Roughly $600,000 is needed to operate core ELA facilities annually, while an additional $1.4 million is needed to cover the cost of salaries for ELA staff members that carry out scientific projects or conduct the routine work of taking water samples and monitoring water flows.

Although the federal government has shown no inclination to become involved in any effort to save ELA, Broten says that she has had "very productive" talks with Federal Fisheries Minister Keith Ashfield. "The conversations are active, are current, and we understand the importance of moving quickly" to ensure that the "one of a kind" facility can continue to undertake world class research, she adds.

It's hoped that ELA can ultimately survive under the umbrella management of the International Institute for Sustainable Development (IISD). The nonpartisan charitable organization has been attempting to broker some form of long-term financial arrangement that will allow for ELA's continued existence.

One key issue to be resolved is whether the federal government will retain responsibility for restoring the lakes to their natural condition once ELA's doors are permanently closed, says Carol Kelly, a retired professor of microbiology at the University of Manitoba. Kelly worked at the ELA for 30 years and is now part of a lobbying group, the Coalition to Save ELA. She surmises that it'll take both a waiver of liability and a large endowment for ELA to survive over the long haul.

IISD President Scott Vaughan was en route from China and unavailable for comment. But he said in a press release, "We look forward to working with the province and the federal government on a plan that enables IISD to take over the operations of this extraordinary facility."

It remains unclear whether ELA operations this season will be restored to 2012 levels or whether it's too late to proceed with all of the experiments that had been planned for this year. Many of the projects were led by Department of Fisheries and Oceans scientists, and Kelly says that their fate hinges on "what work DFO allows them to do this summer."

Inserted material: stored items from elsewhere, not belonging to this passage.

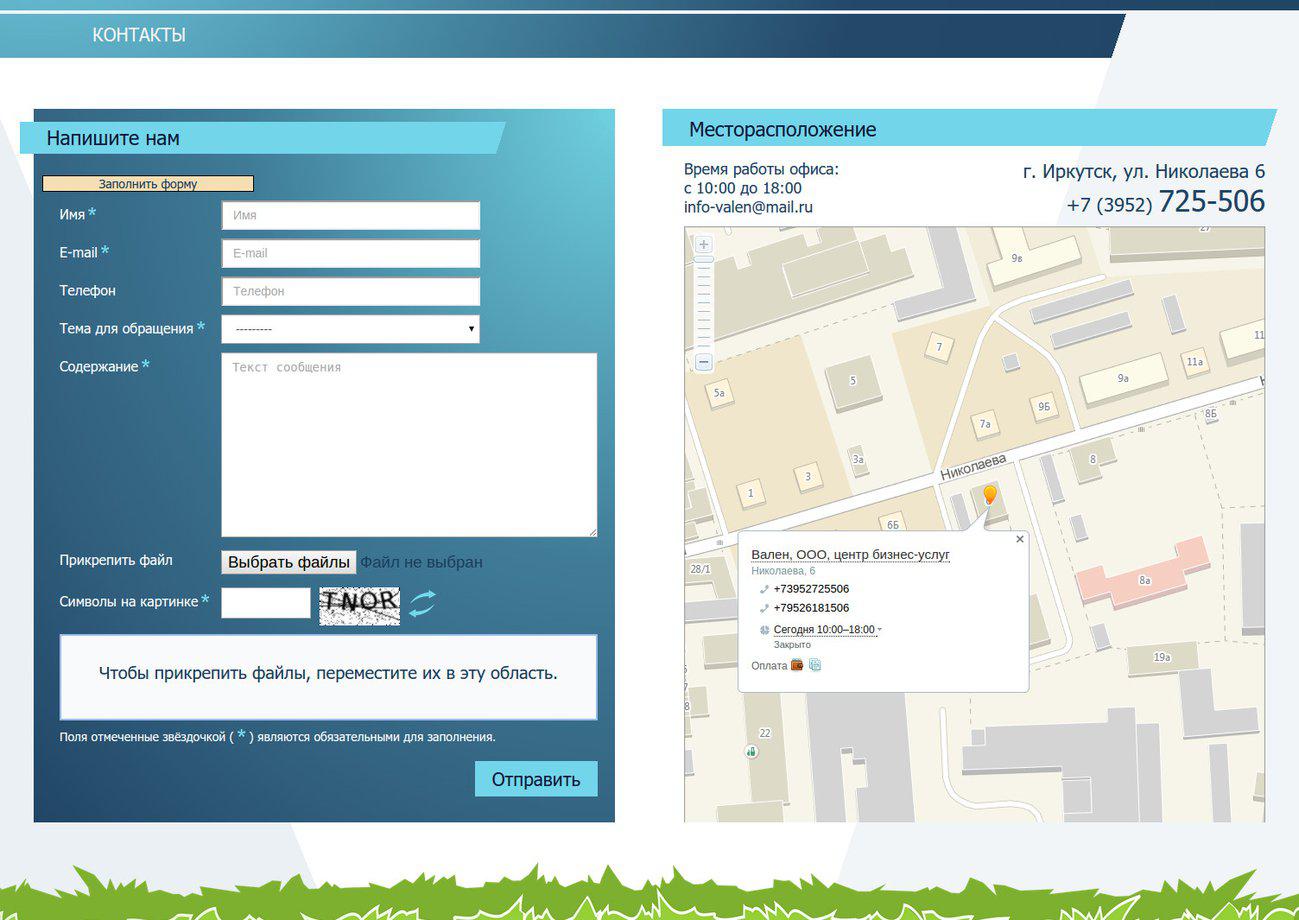Click the wallet payment icon in popup

click(x=797, y=665)
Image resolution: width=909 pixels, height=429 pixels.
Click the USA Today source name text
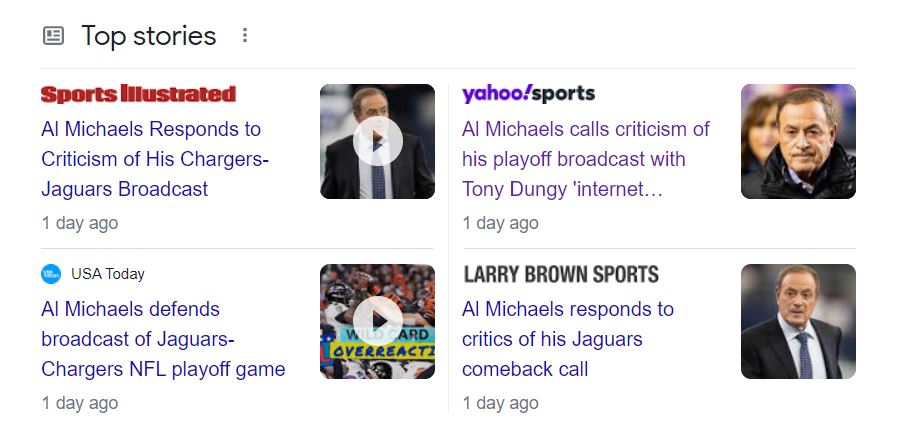[108, 274]
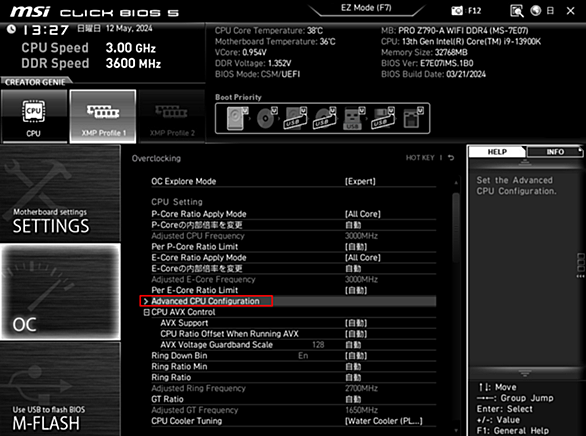Select the optical disc boot priority icon
The height and width of the screenshot is (436, 586).
tap(266, 118)
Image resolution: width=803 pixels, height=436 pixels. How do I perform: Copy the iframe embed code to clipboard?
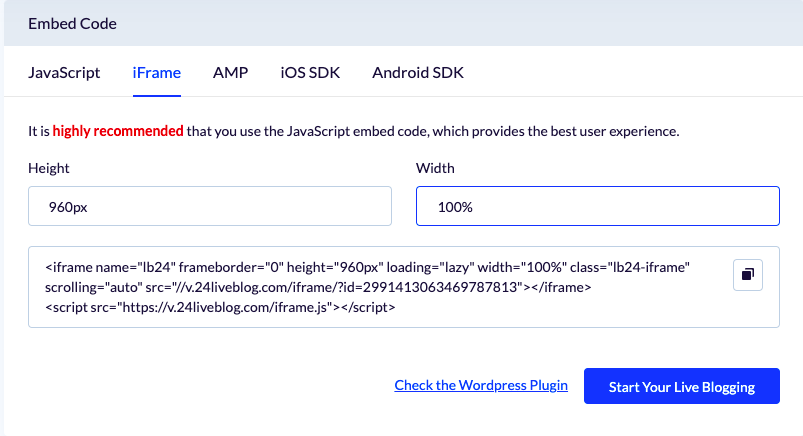748,275
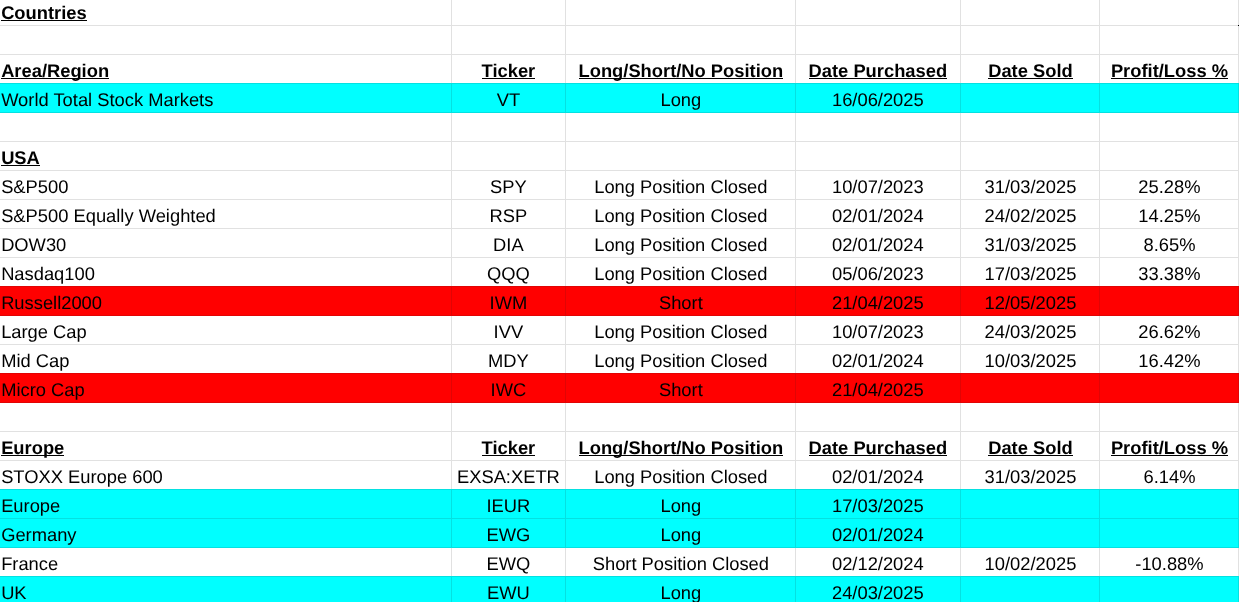The height and width of the screenshot is (602, 1239).
Task: Select the EXSA:XETR ticker cell
Action: click(508, 477)
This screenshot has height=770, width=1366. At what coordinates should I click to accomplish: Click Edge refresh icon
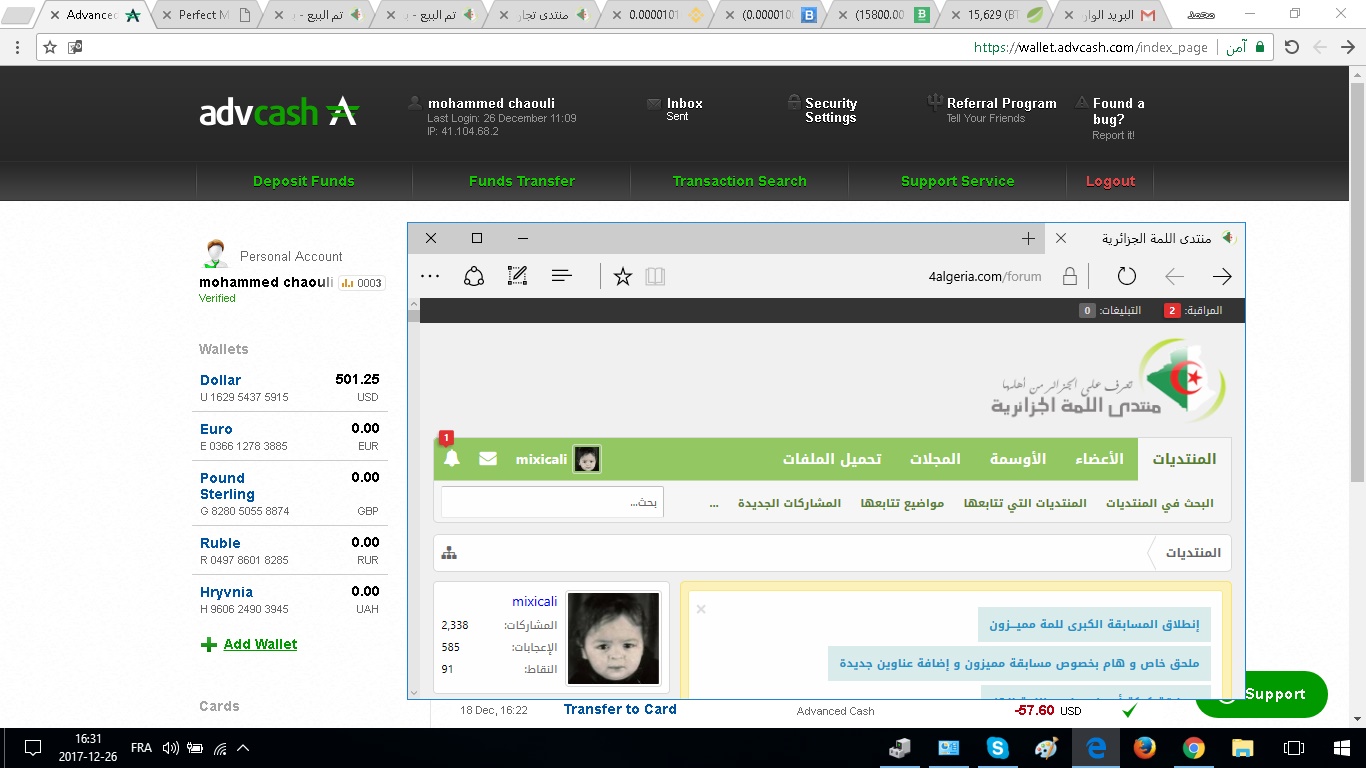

At a minimum, it's expected that the Ontario reprieve will allow academic scientists to conduct their own studies, says Jules Blais, president of the Canadian Society of Canadian Limnologists and a professor of biology at the University of Ottawa. He says that body of work includes a study on the effects of nanosilver on ecosystems, the fate of mercury from coal-fired power plants, the effects of aquaculture, and the effects of phosphorous and nitrogen on lakes.